Priests in the Diocese of Kilmore are the second highest paid in the country after the Diocese of Clogher.

According to a survey carried out by the Irish Catholic publication the highest paid diocese in the country is Clogher, where Parish Priests receive a maximum of €33,960 a year and curates get €27,480.

The Diocese of Kilmore covers most of Cavan, Leitrim, Fermanagh and includes parts of Meath and Sligo, comes a close second in the pay scale.

Parish Priests in this diocese are entitled to an annual allowance, before deductions for diocesan levies, of €31,000, while other priests in ministry receive €29,000. Further details on diocesan levies were not made available to the survey.

In the Diocese of Ardagh and Clonmacnoise which covers parts of Leitrim, Longford and Westmeath, all priests no matter their responsibility are paid €20,400 annually.

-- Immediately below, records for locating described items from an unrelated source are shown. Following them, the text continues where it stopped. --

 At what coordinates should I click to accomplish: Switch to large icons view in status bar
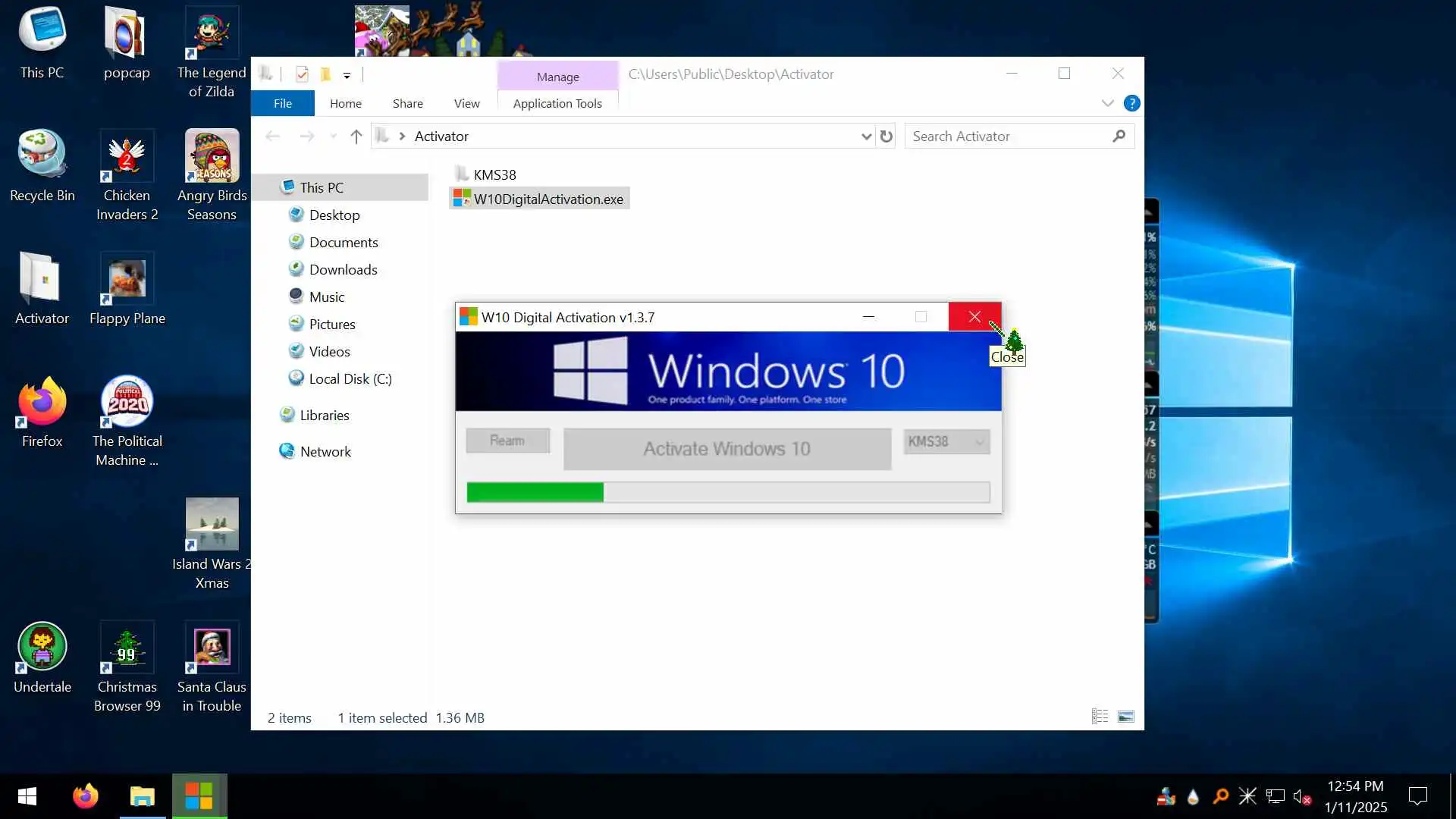pos(1126,717)
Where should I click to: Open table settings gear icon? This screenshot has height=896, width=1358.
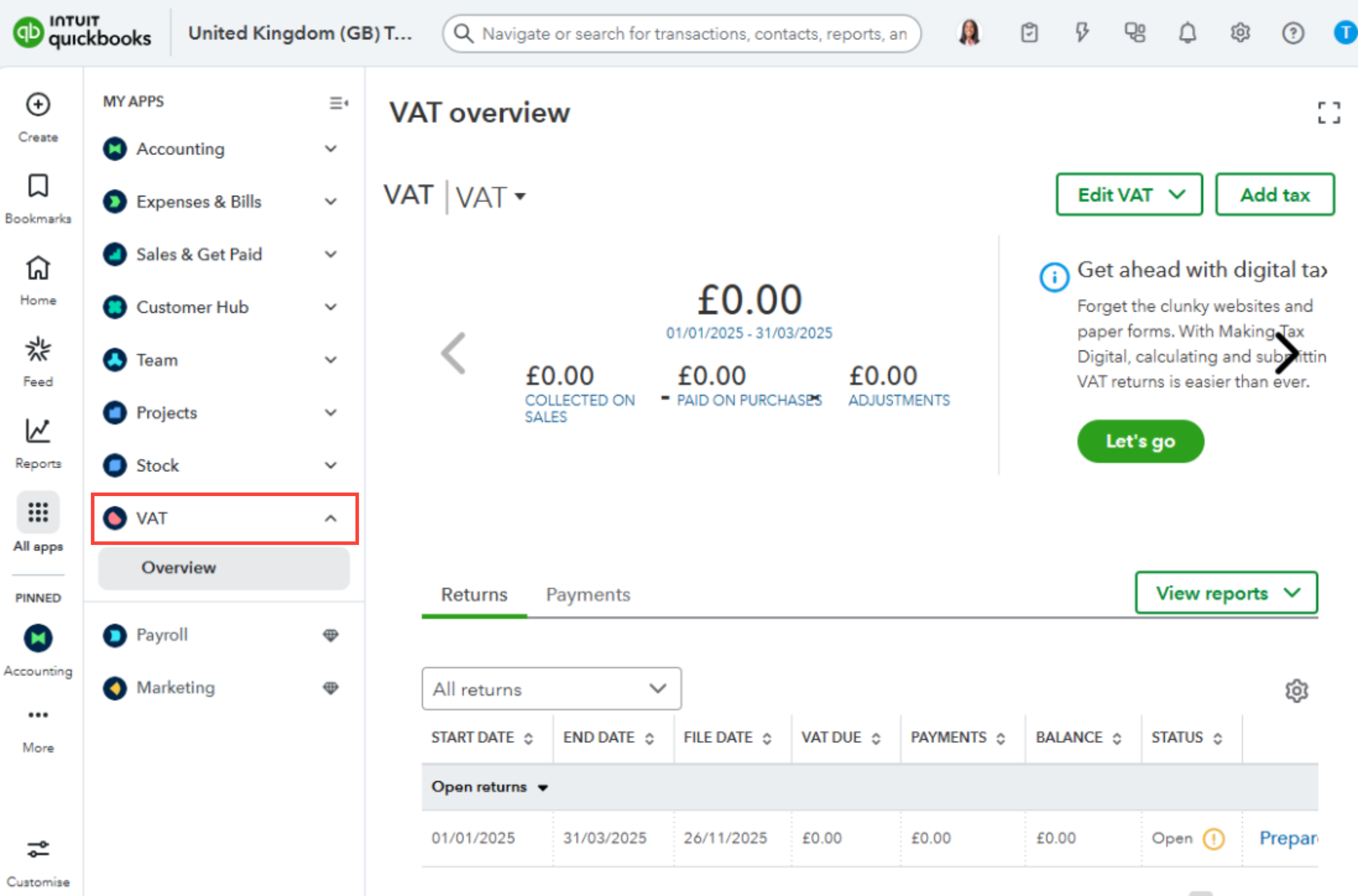click(x=1296, y=690)
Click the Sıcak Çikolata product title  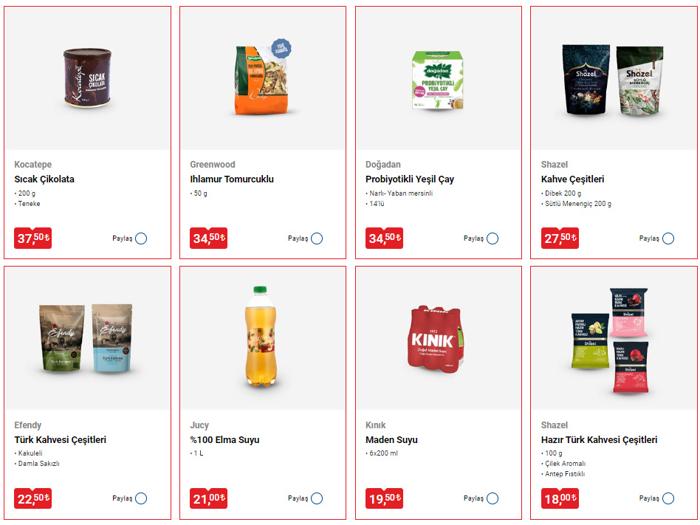(x=44, y=179)
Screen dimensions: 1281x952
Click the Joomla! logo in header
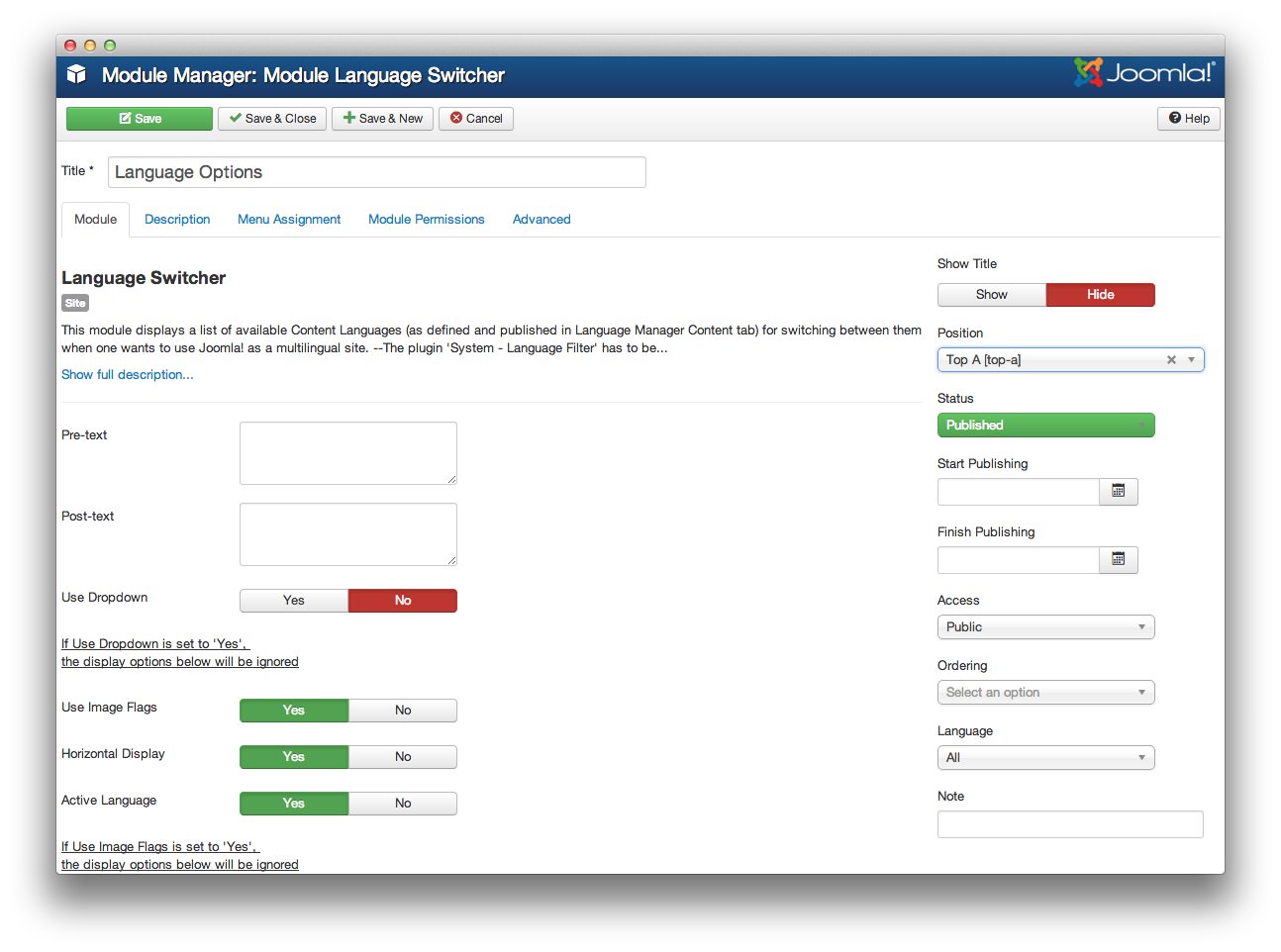[1143, 72]
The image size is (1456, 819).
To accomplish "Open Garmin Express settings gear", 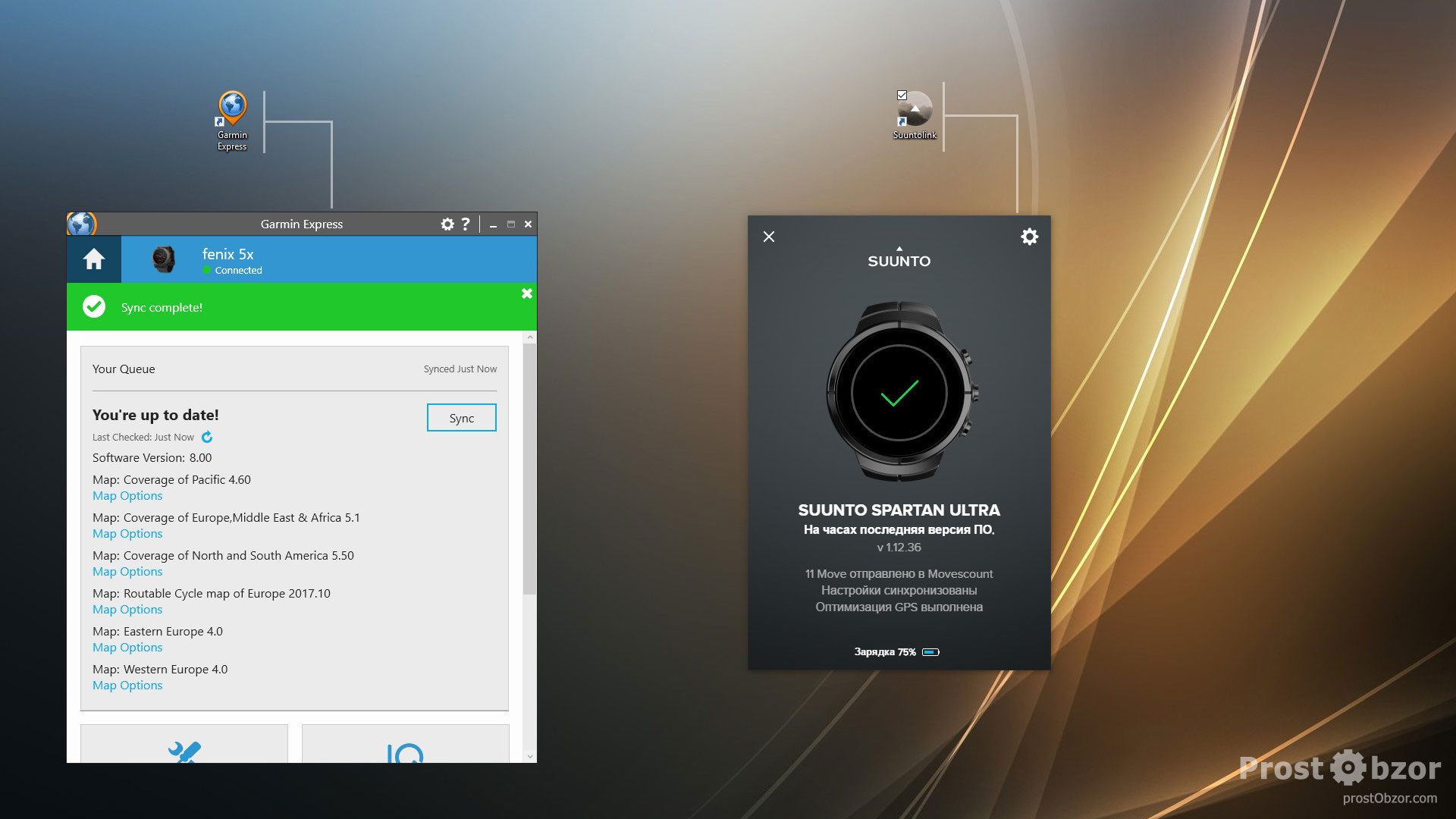I will 447,224.
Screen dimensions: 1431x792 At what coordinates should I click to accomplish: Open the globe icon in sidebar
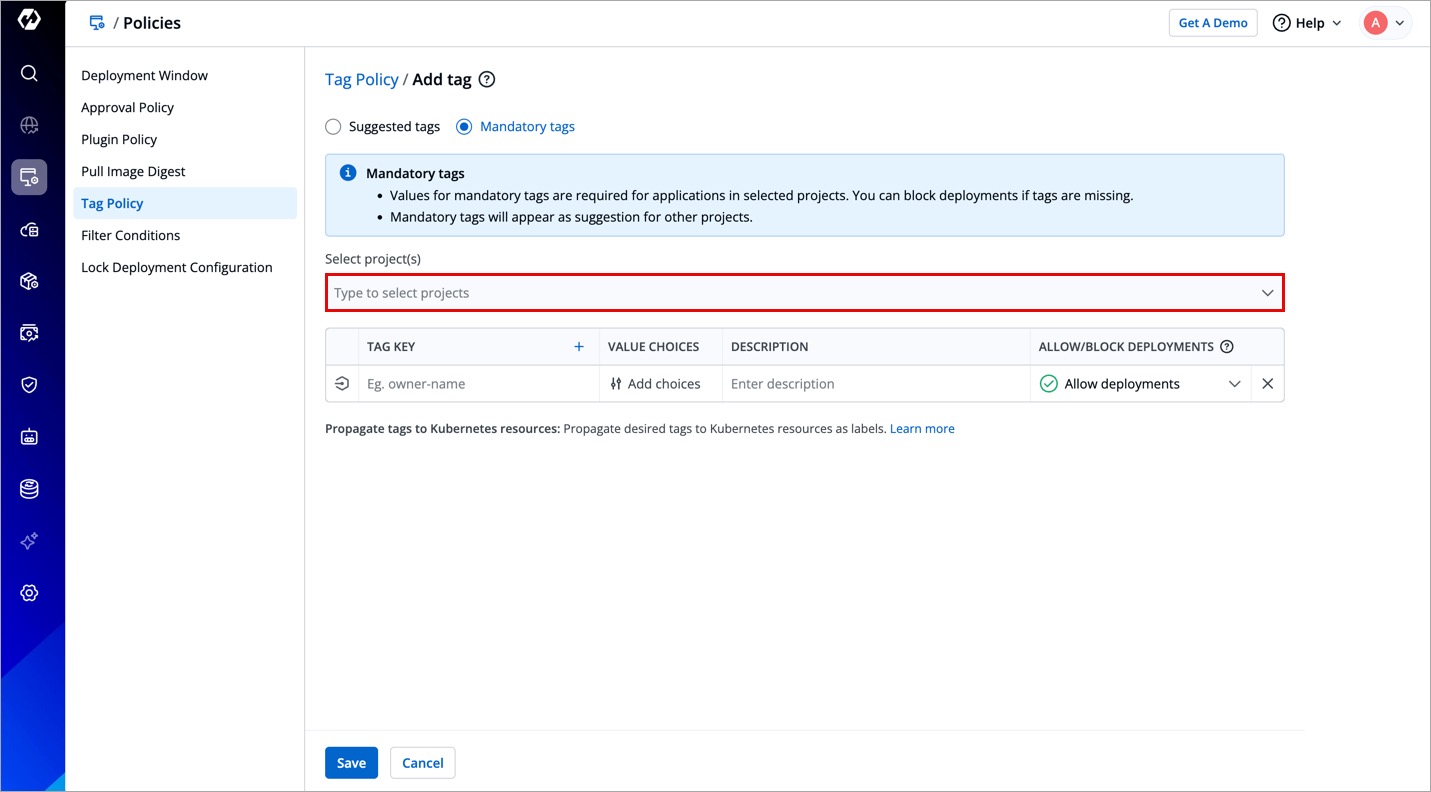point(29,125)
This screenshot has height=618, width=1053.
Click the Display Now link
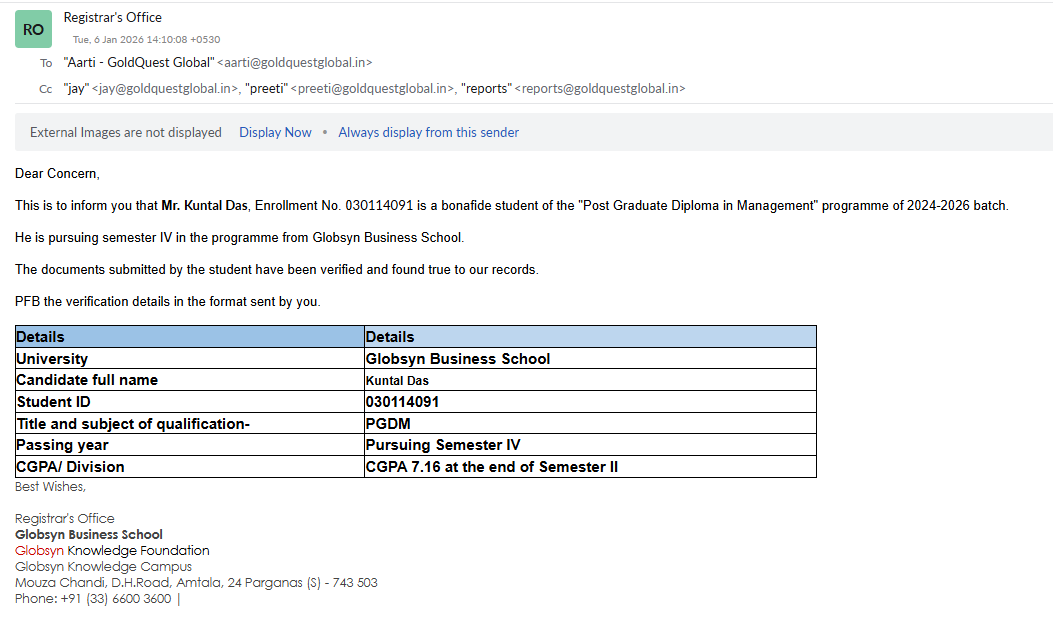click(275, 132)
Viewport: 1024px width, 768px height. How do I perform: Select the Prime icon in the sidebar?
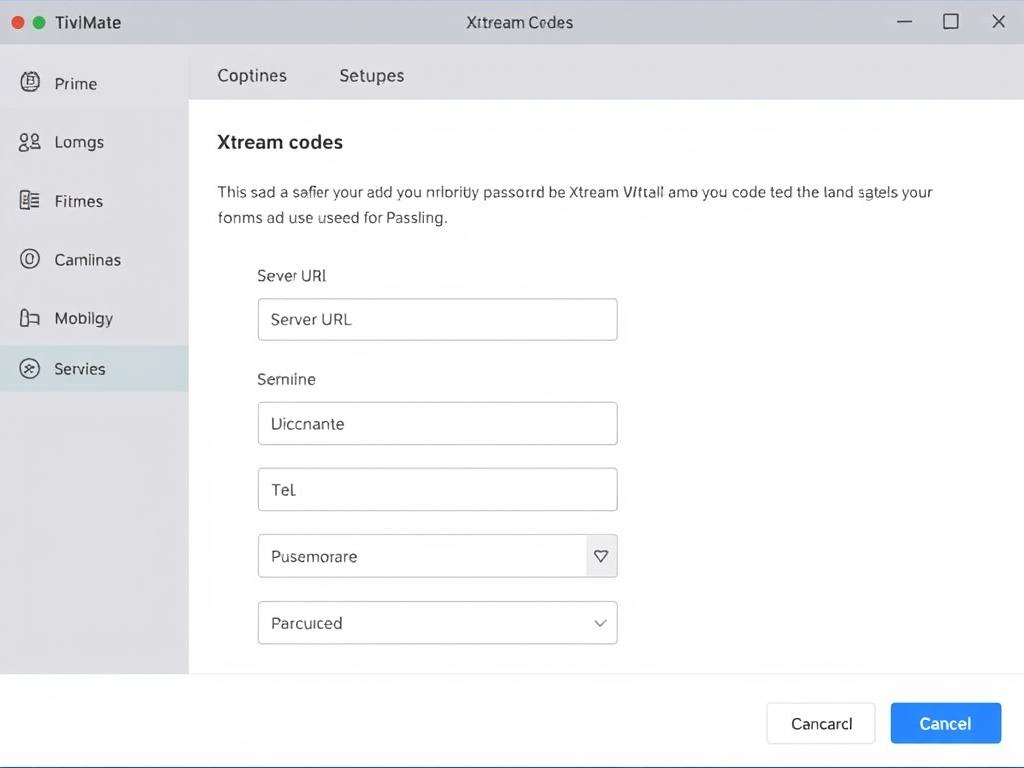tap(30, 83)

The detail of how much priests in the Diocese of Elphin are paid is available on their diocesan website. In parishes of the diocese where the income designated for the support of the priests does not reach the minimum agreed (€20,004 for Parish Priests and €18,732 for curates), the balance is made up from the parish account.

In parishes where the income exceeds the minimum required for the support of the priests, 20% of the surplus is paid to The Elphin Sick Priests and Welfare Fund and the Stewardship Fund which covers any costs associated with operating the safeguarding service of the diocese.

The Diocese of Derry which goes into Co Donegal came out worst in the survey with priests receiving just £720 a month along with some yearly increments.

Many diocese have an arrangement where priests receive increments depending on years of service. The dioceses of Cashel and Emly and Meath refused to provide The Irish Catholic with the details of remuneration for priests in their dioceses.

And no information was received from the Diocese of Dromore.

In the majority of dioceses, parochial funds cover rent and rates, heating and lighting, furnishings, insurance, maintenance, phone calls, office equipment and stationary.

However due to a large variety of parish and diocese customs, the figures in the survey do not paint an accurate picture.

In some dioceses, a priest keeps the entire donation that a couple may give for a wedding, while others only keep a portion with the rest given to the parish. The same goes for stole fees for baptisms, funerals, house blessings, etc.

When it comes to Mass stipends, Church law is very strict, a priest can only keep one Mass stipend per day. Any remaining stipends are transferred to causes and purposes prescribed by the bishop. Some parishes pay for car insurance and health insurance, while others do not.

For taxation purposes, priests are treated as self-employed so are responsible for ensuring their own revenue compliance and contributions to national social insurance schemes.